[Opening READING PASSAGE section]

Conclusion: Our results suggest that enhanced glycolysis confers resistance against X-ray-induced cell death and migration, while it may not significantly alter the cellular responses to carbon ion irradiation.

Keywords: Warburg effect; X-rays irradiation; carbon ion radiotherapy; glucose metabolism; metabolic-reprogramming; radio-resistance.

Figure 1

DNP enhances glycolysis. 1 µmol/L of DNP increased the regulators of glycolysis (A), glucose uptake (B), and glucose usage (C) observed at the end of 4 h was observed in U251 cells. Densitometry analysis of protein level for blots in panel A is shown below, values are average of two or more independent experiments. P values were determined by an unpaired two-tailed Student’s t-test. *P < 0.05; ***P < 0.001.

Figure 2

Elevated glycolysis reduces X-rays but not CII-induced loss of clonogenic survival. Radiation dose-response of clonogenic survival in (A) LN229, (B) U251, and (C) U87 cells were stimulated with DNP (1 µmol/L) just before the irradiation. After 4 h of incubation at 37°C with 5% CO₂ cells were plated for colony formation. Colonies were counted at day 8 followed by crystal violet staining and plotted as relative (to Untreated) surviving fraction. Student T test was performed between the given dose group with or without DNP as for Carbon ion irradiation 2 Gy compared with carbon 2 Gy+DNP, Carbon 4 Gy with carbon 4 Gy +DNP, and similarly, for X-rays, 2 Gy with 2 Gy+DNP, 4 Gy with 4 Gy+DNP were compared for the significance of tests. Data represents from three independent experiments. P values were determined by an unpaired two-tailed Student’s t test-test. *P < 0.05; **P < 0.01; ****P < 0.0001.

[Closing READING PASSAGE section]

* ACTION ITEM *
Extend the passage on enhanced glycolysis and cellular responses to X-ray and carbon ion irradiation, beginning directly after its final sentence.

[Opening DATA EXTRACTS section]

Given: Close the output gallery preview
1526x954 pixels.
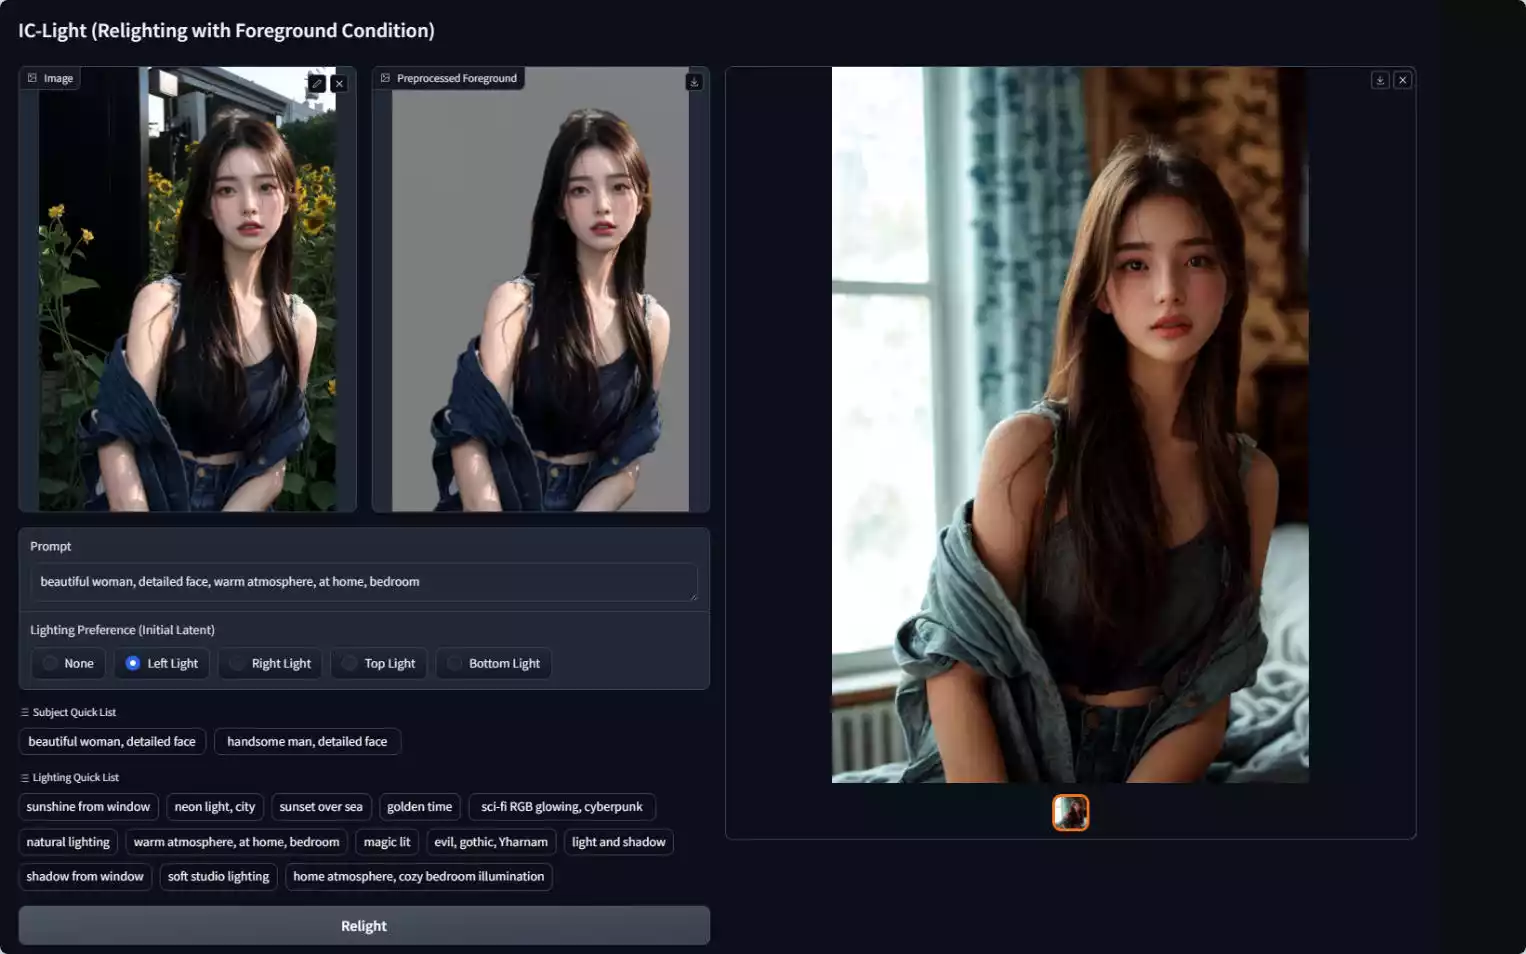Looking at the screenshot, I should pos(1403,80).
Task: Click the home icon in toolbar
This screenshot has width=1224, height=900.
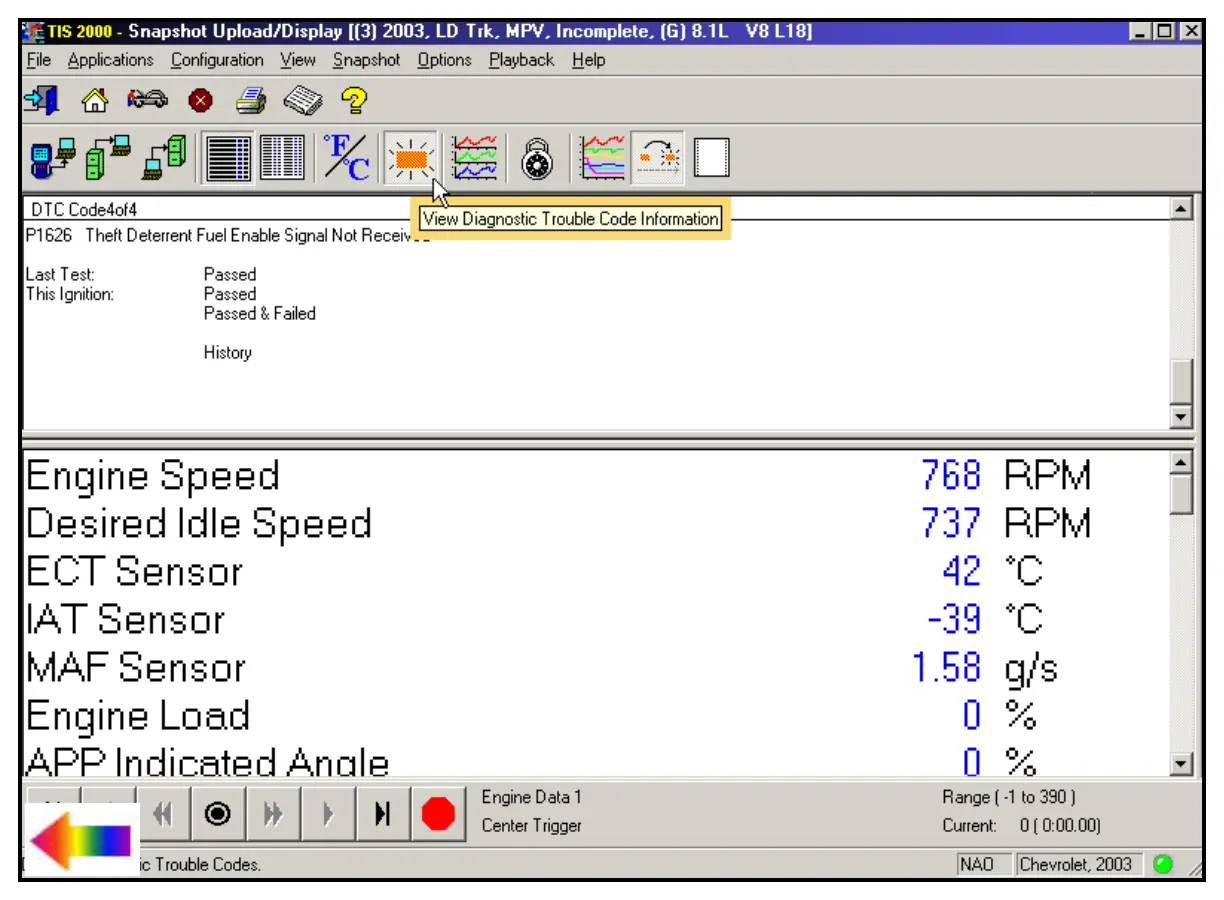Action: (94, 101)
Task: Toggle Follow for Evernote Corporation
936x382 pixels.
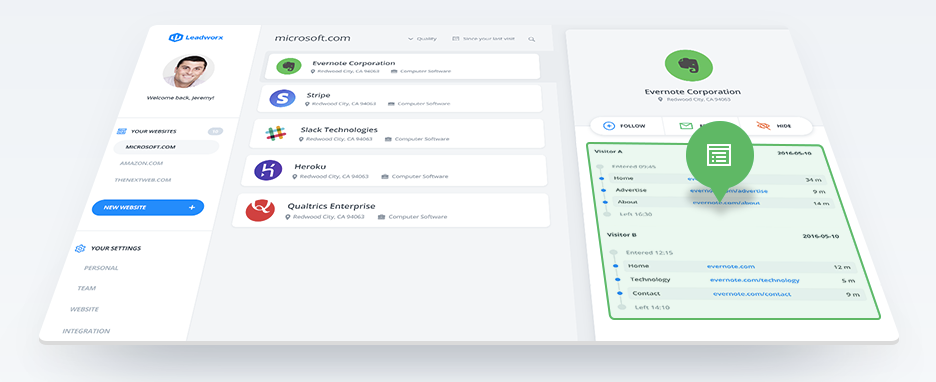Action: coord(625,126)
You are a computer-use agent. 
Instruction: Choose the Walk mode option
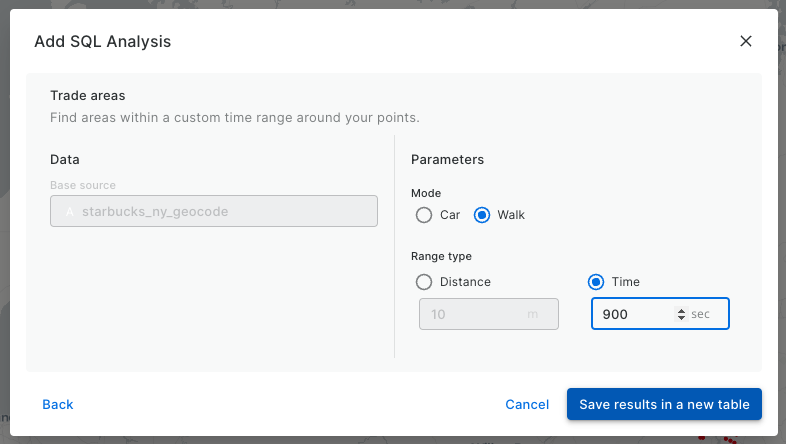click(482, 215)
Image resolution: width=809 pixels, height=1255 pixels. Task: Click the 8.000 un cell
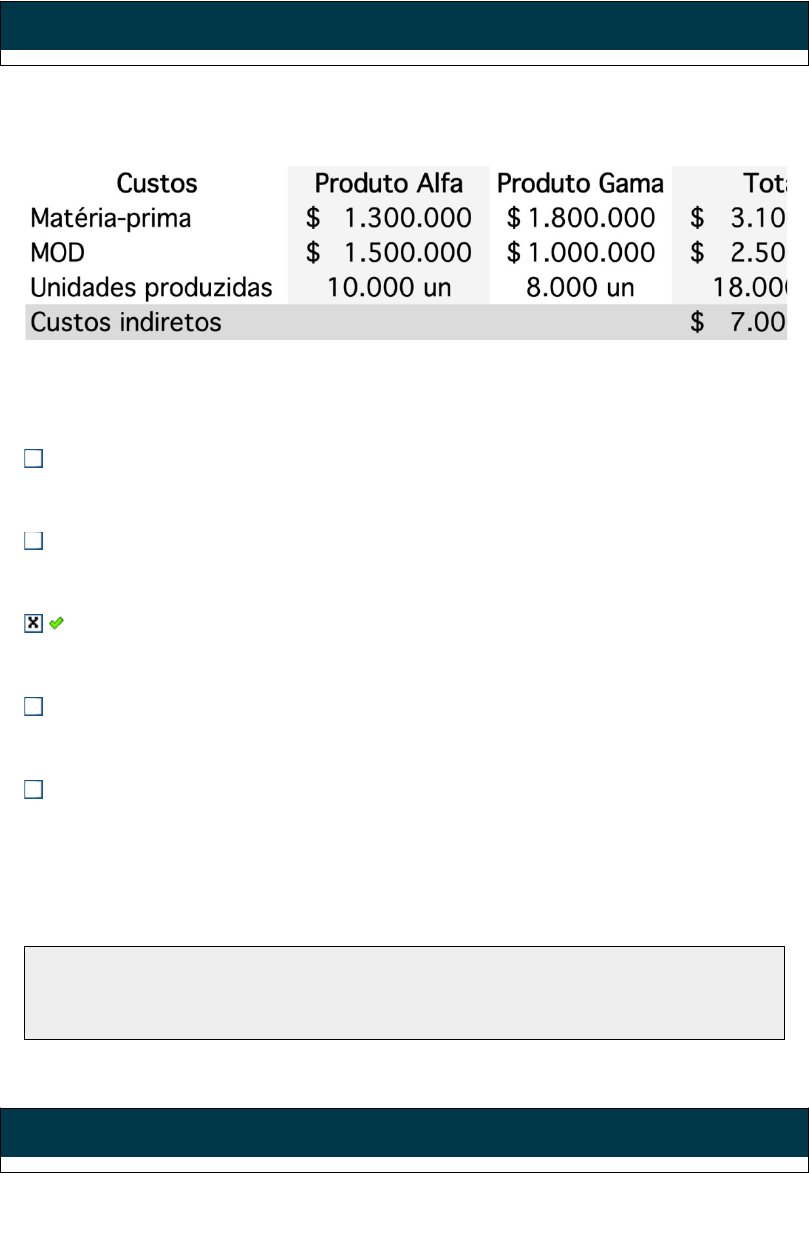click(580, 288)
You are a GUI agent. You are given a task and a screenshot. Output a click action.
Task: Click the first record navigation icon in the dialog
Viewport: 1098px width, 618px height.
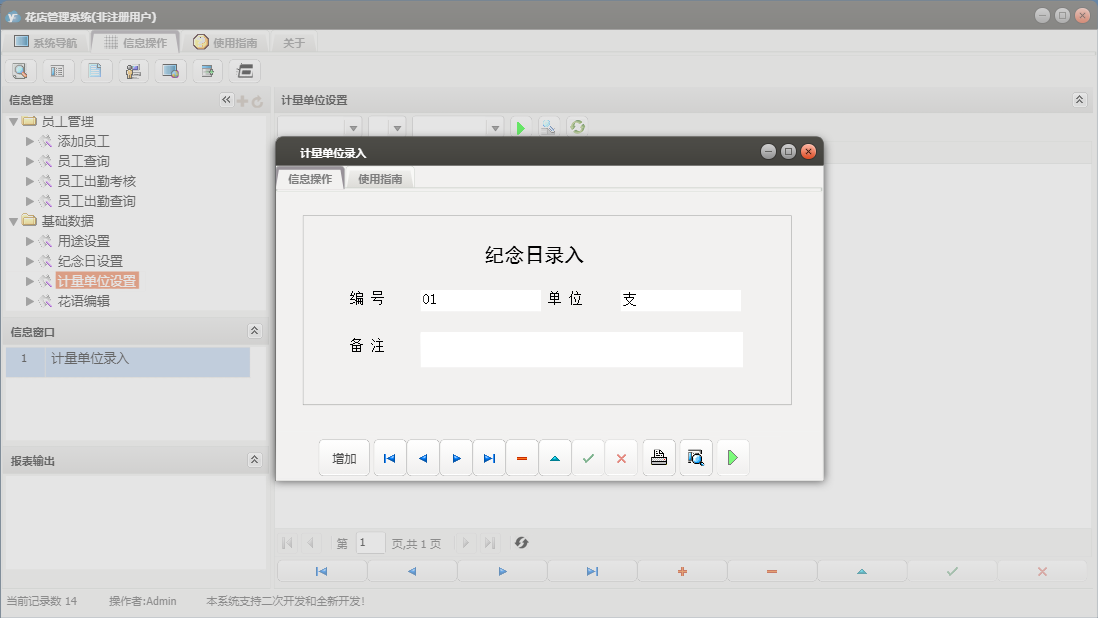point(389,457)
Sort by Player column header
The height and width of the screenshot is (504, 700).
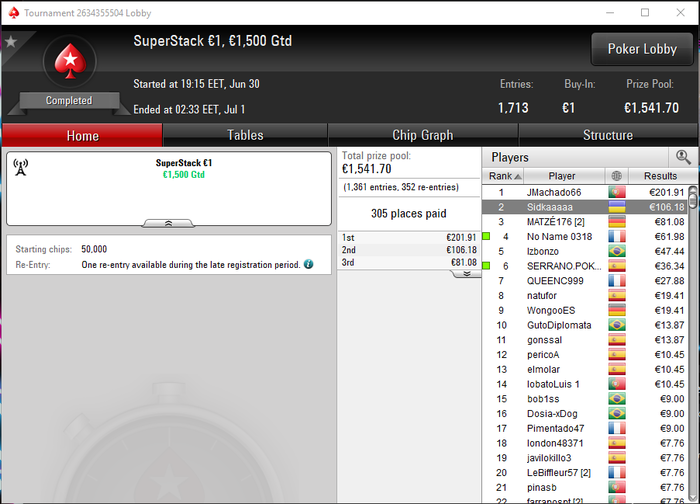coord(564,176)
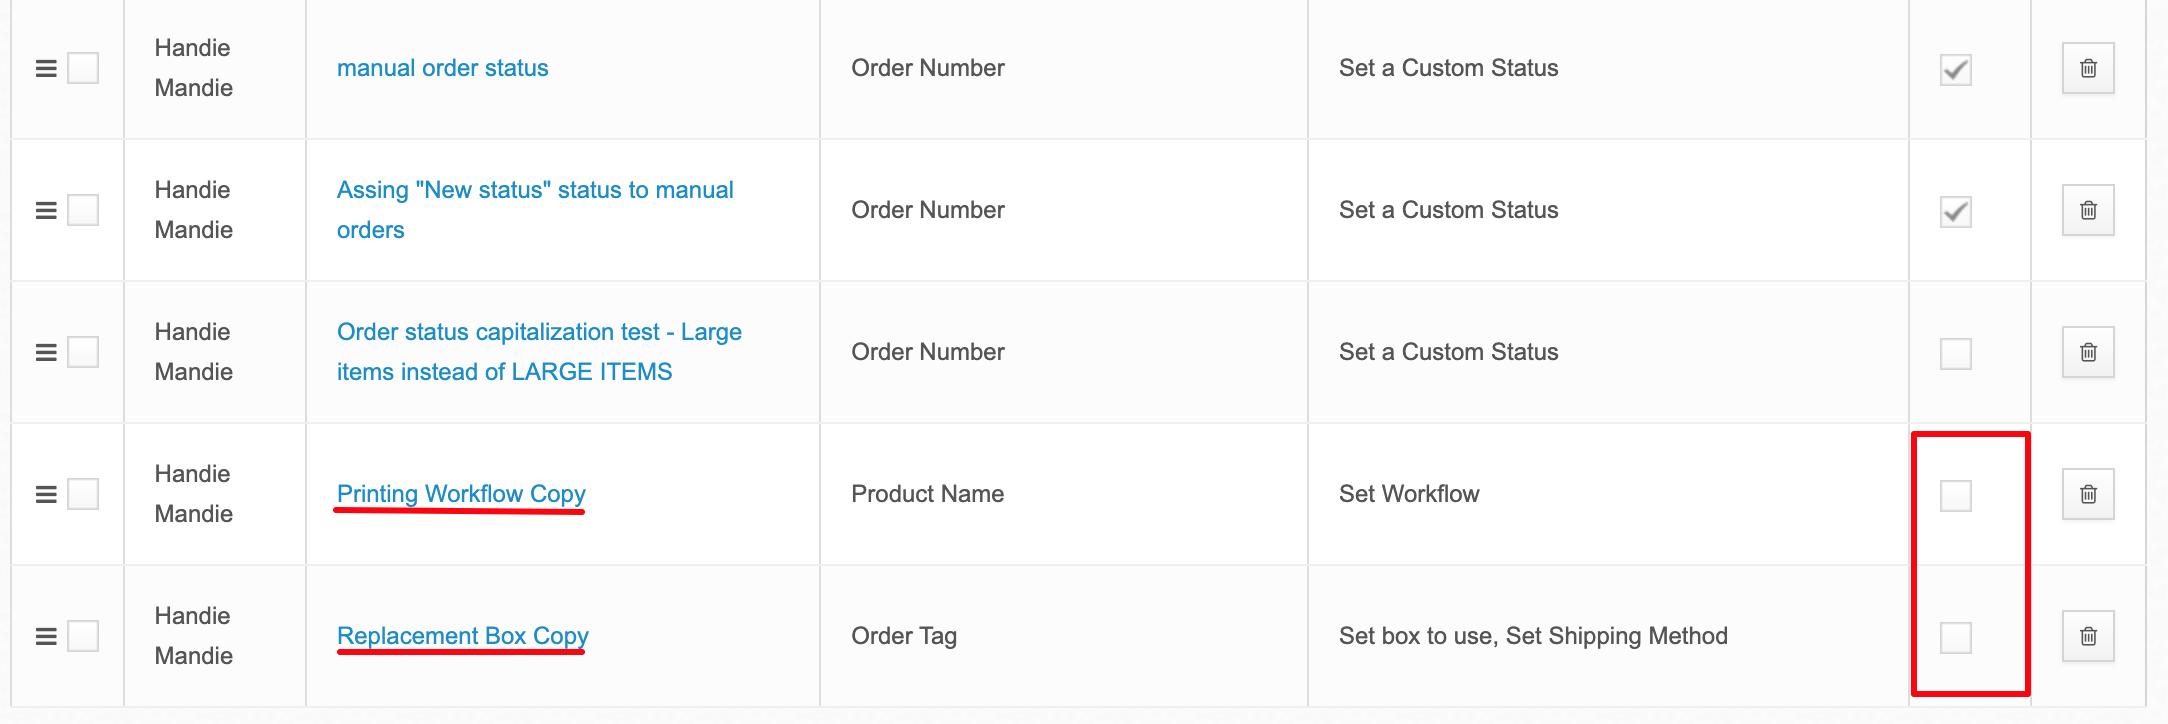Screen dimensions: 2168x724
Task: Enable the Order status capitalization test checkbox
Action: 1956,354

[Closing DATA EXTRACTS section]

* TASK RESULT *
Figure 3

Elevated glycolysis reduces X-rays induced growth inhibition. Relative proliferation index was observed at the end of 48 h post-irradiation (A) X-rays and (B) carbon ions radiation to U251 and LN229 cells with or without DNP stimulation as shown in panel. Data represent three independent experiments. P values were determined by an unpaired two-tailed Student’s t-test. *P < 0.05; **P < 0.01; ***P < 0.001; ****P < 0.0001.

Figure 4

Elevated glycolysis reduced X-rays but not CII induced G2+M delay. Relative G2+M population was observed in response to X-Ray (A) and Carbon ions Irradiation (B) in U251 and LN229 cell lines 48 h as indicated in the panel. Data represents from three independent experiments. P values were determined by an unpaired two-tailed Student’s t-test. *P < 0.05; **P < 0.01; ***P < 0.001; ****P < 0.0001.

Figure 5

X-rays but not CII induced micronuclei is enhanced by elevated glycolysis. Micronuclei induced by X-rays (A) and Carbon ion radiation (B) in U251 and LN229 cell lines were assessed at 36 h followed by Cytochalasin-B (2.5 µmol/L) incubation. P values were determined by an unpaired two-tailed Student’s t-test. *P < 0.05; **P < 0.01; ***P < 0.001; ****P < 0.0001.

Figure 6

Radiation-induced apoptosis in U251 cells with X-rays and CII. U251 cells were irradiated with X-ray (A) and Carbon ions (B) followed by DNP stimulation. At 24 h, cells were stained with Annexin V/PI for evaluating the apoptotic cells at 2 Gy and 4 Gy doses of both the radiations. Data represented here from three different experiments performed with two technical replicates. P values were determined by paired two-tailed Student’s t-test. P values <0.05 were considered significant. *P < 0.05; ***P < 0.001; ****P < 0.0001.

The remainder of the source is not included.